Aside from Dell, Nutanix has server deals with Cisco, Fujitsu, IBM, HPE and Lenovo. During the vendor’s last earnings report, Nutanix executives said subscriptions accounted for 51% of revenue

IDC said customers bought an estimated $585 million worth of Nutanix HCI gear, jumping 65% year over year.  Direct sales of Nutanix NX Series accounted for $281 million in revenue. If you remove sales through third parties and OEMs, Nutanix’s share remained flat at around 35%.

Honorable mentions

Hewlett Packard Enterprise came in a distant third at $112 million, an improvement from $54 million from a year ago. The lion’s share of HPE’s HCI revenue stem from the SimpliVity product it acquired being in the market a full year.

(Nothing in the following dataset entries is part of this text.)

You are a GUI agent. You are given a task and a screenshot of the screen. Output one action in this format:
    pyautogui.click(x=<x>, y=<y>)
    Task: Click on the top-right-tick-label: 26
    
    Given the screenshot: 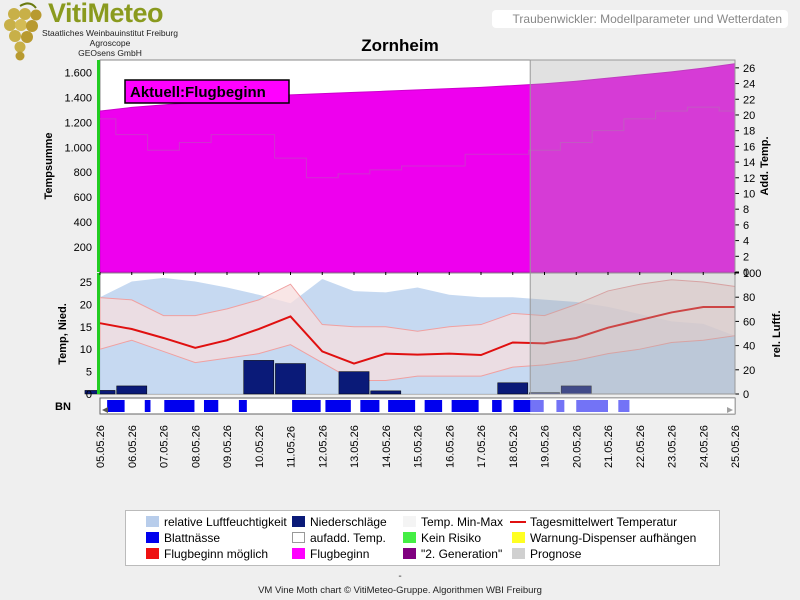 What is the action you would take?
    pyautogui.click(x=749, y=69)
    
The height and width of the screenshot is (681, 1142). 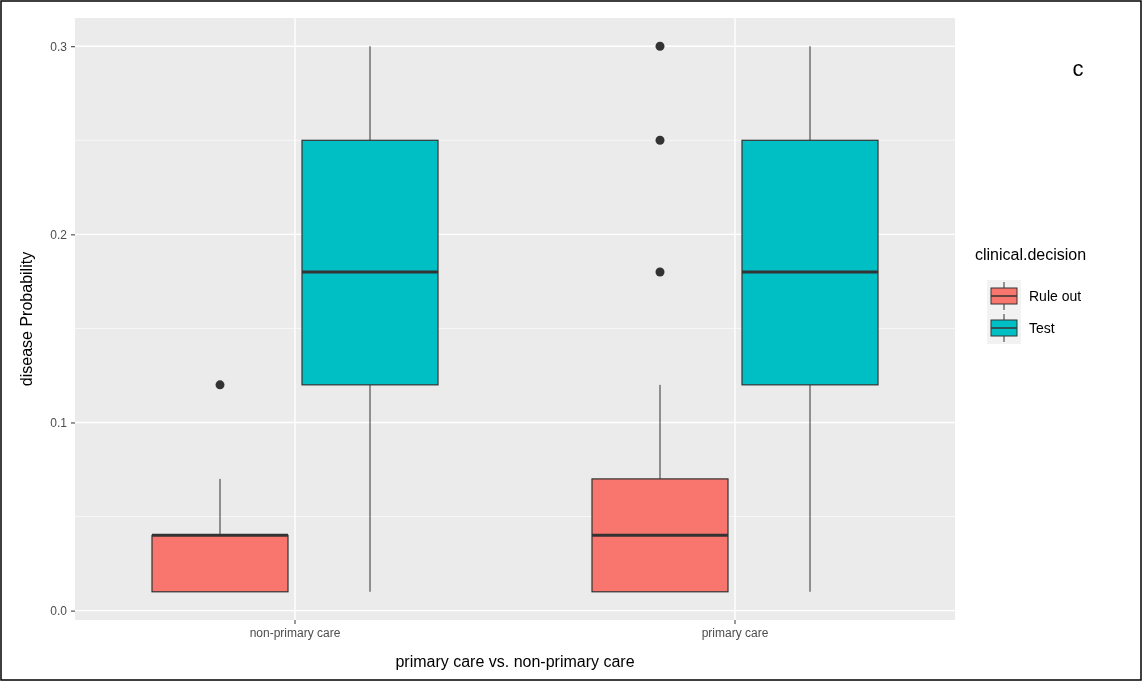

Cisco HyperFlex sales of $78 million give the network and server vendor implied market share of 4.7%, down roughly half a point. Wells Fargo analysts characterized Cisco’s traction in HCI as “underwhelming.”

Netapp and Cisco have partnered on FlexPod CI for years, which uses Cisco servers and networking attached to NetApp FAS storage. NetApp is a latecomer to hyper-convergence.  The NetApp HCI has been shipping about a year, based on SolidFire all-flash arrays it acquired in 2015. NetApp HCI revenue went from zero to $21 million last quarter.

Not mentioned are  IBM and Hitachi Vantara. IBM uses its VersaStack converged infrastructure reference design to compete in the HCI market. Hitachi in September refreshed its Hitachi Unified Compute HC system, featuring an upgrade to NVMe flash.

The remaining $509 million in market revenue is credited to an assortment of unidentified vendors. The list likely includes niche vendors such as Datrium, Pivot3 and Scale Computing.